### TEXT EXTRACT:
+---+

With non-stochastic devices, I'm just not seeing how there would be any difference in functionality or sound between hearing something in real-time and recording its output so you can play it back, and hearing something in real-time and recording its input so you can hear the same output you heard originally when playing it back. 
 
I'm really not trying to be argumentative or anything, I just don't understand how there's any practical difference between the two yet people here seem to believe sincerely there would be, so I want to know what I'm missing. However if this relates only to stochastic devices, then I do understand the difference.


Craig,
I guess the examples aren't working. So, let me put it another way. The very fact that you have to qualify the implementation of the process (non-stochastic instruments, patching, use of loop backs and VST-to-WAV recorder plugins, feedback loops, MIDI timing, etc.) is the difference. To me, recording audio in real time should be just that - recording audio in real time. I shouldn't have to think about whether my instruments of choice fit the "non-stochastic" model. I shouldn't have to deal with various and sundry work arounds to record audio. I shouldn't have to think about the source of the audio, or the type of instrument used to create it. I (and my fellow VST/VSTi-using musican buddies) should just be able to plug in, pull up all necessary VST/VSTi plugins, hit record, and go. And have everything (and I do mean EVERYTHING) recorded as I and my fellow musicians play. For the record, my computer is more than powerful enough to do what I want. My interface also enables me to implement the various kludges and workarounds suggested by some, without having to deal with additional DA/AD conversions.

+---+

### PROVIDED DATA:
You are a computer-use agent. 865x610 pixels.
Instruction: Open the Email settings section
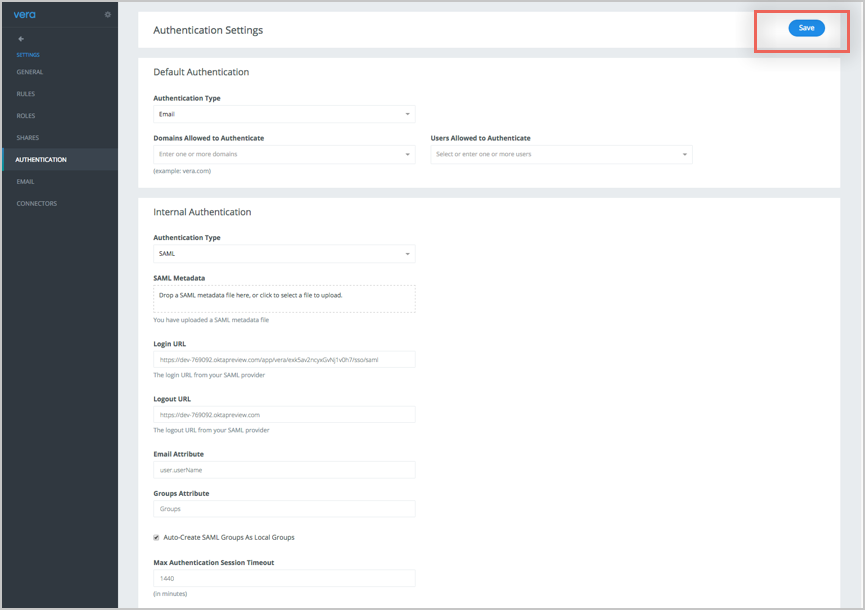click(x=25, y=182)
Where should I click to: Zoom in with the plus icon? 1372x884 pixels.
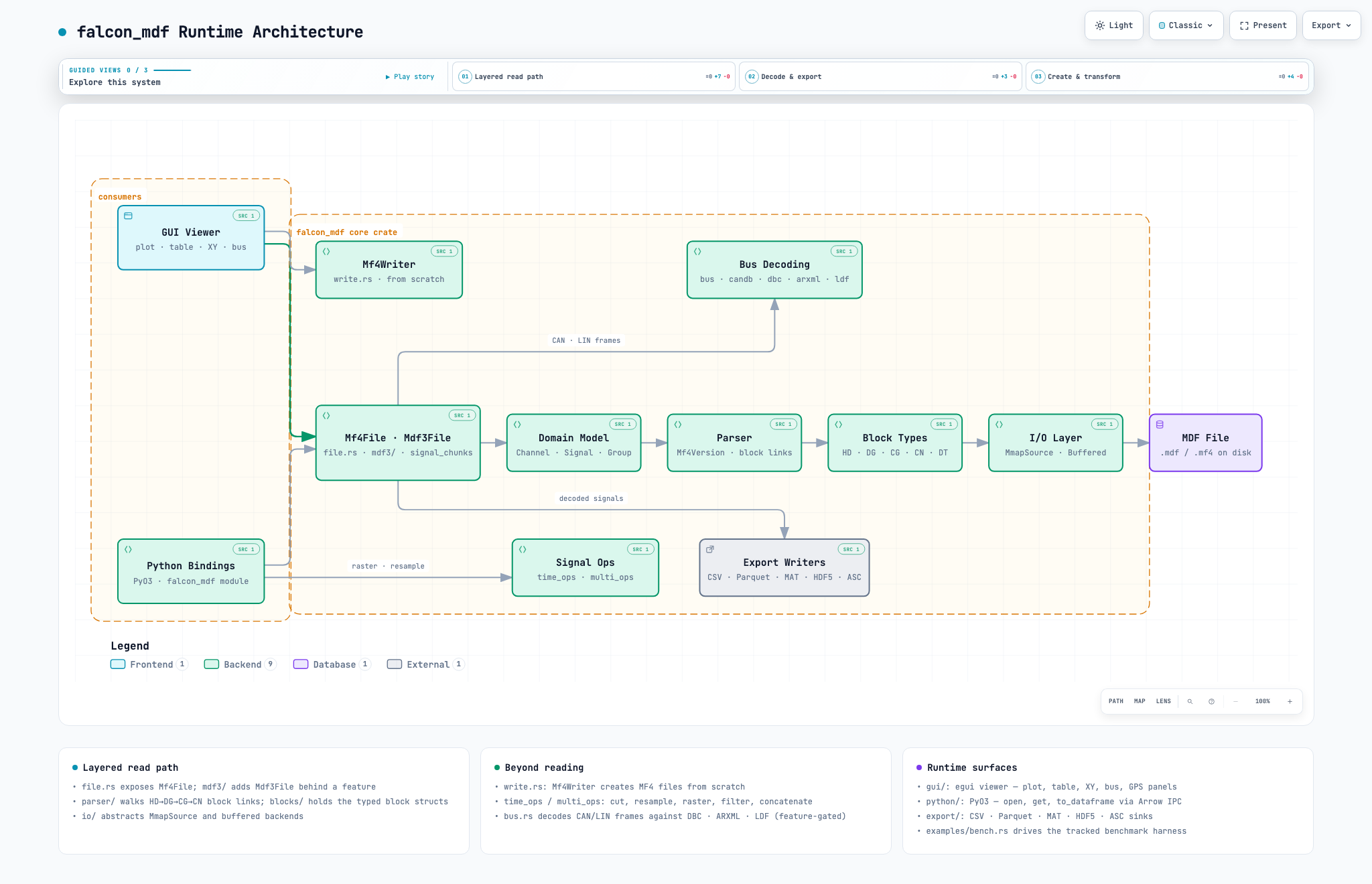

+---+

### WHAT YOU NEED TO DO:
A – Decide whether each statement agrees with the text on recording audio in real time. Answer yes or no for each and quote the deciding words.
(i) The first writer understands the difference if it concerns only stochastic devices.
(ii) The reply to Craig says the writer's computer lacks the power needed.
(iii) The reply says the writer's interface requires additional DA/AD conversions for the suggested workarounds.
B – Answer these questions from the text on recording audio in real time, one answer per line:
(i) What kind of devices does the first writer's opening sentence concern?
(ii) To whom is the reply addressed?
(iii) According to the reply, what should musicians be able to do after pulling up all necessary VST/VSTi plugins?

### SOLUTION LIST:
A –
(i) Yes: "However if this relates only to stochastic devices, then I do understand the difference."
(ii) No: "For the record, my computer is more than powerful enough to do what I want."
(iii) No: "My interface also enables me to implement the various kludges and workarounds suggested by some, without having to deal with additional DA/AD conversions."

B –
(i) Non-stochastic devices
(ii) Craig
(iii) Hit record, and go